大プロデユーサー永田雅一が指揮していた大映映画(1940年代〜60年代)。市川雷蔵、田宮二郎、勝新太郎、宇津井健等々、ひと癖もふた癖もある男前がずらりと並び、女優陣も京マチ子、山本富士子、若尾文子等々、錚々たる美人が並んでいて、彼らの演じるドラマの世界は、大人の香りに満ちていました。

「いま見ているのが夢なら止めろ、止めて写真に撮れ」(DU BOOKS/古書1900円)は、大映映画のスチール写真を集めた写真集です。写真の監修・構成をしているのは小西康陽。音楽ファンなら「ピチカートファイブ」の小西か、とすぐにお気づきでしょう。

1984年、 「ピチカートファイブ」がデビューした時の盛り上がりは凄いものでした。いわゆる”渋谷系”カルチャーのイノベーターでした。膨大な量の音楽を聞き込んだマニアの小西が、それぞれの曲の持っている良いところを抜き出して、抱き合わせて作る本歌取の手法で、リミックスカルチャーを作り出したのです。その頃私はレコード店の店長だったのですが、彼のセンスの良さに脱帽した記憶があります。上の世代からは、オリジナリティーがないという反発もありましたが、ナンセンスな意見だと当時も今も思っています。
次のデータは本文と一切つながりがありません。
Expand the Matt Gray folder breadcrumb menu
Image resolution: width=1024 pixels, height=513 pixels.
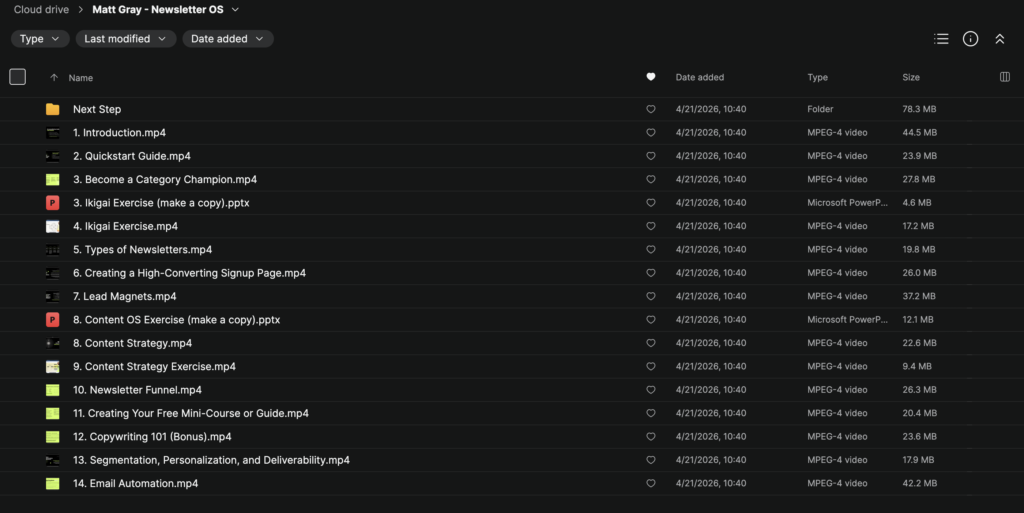(x=235, y=10)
小西は、その一方で部類の映画好きで、名画座を駆け回り、膨大な作品を観て、日活の助監督試験まで受ける映画マニアでした。そんな人物が監修した本だけに、やはりセンスの良さが随所に発揮されています。全240ページにわたる本編部分には、文章は全くありません。スチール写真がズラリと並んでいるのみ。ポイントは、最初にも書いた「大人な大映映画」。田宮二郎って男前で、スタイリッシュな役者だ!と改めて思いました。田宮も市川も、他の役者も白のワイシャツに細いタイとスーツが決まっています。そして、かなり妖艶な映画も連発していたのも本書でわかりました。子供だった私には近寄りがたい存在でした。右の写真は、実家の近くにあった大映映画館でやっていた「不信の時」です。中学生だった私は、通学の度にこのポスターを見たいような、見てはいけないような複雑な気分でいたことを覚えています。

91作品、347点もの写真を卓抜なデザインワークで編集されたこの写真集は、小西のリミックスマインド溢れる手法によって一つの映画作品にまでなっていて、見飽きることがありません。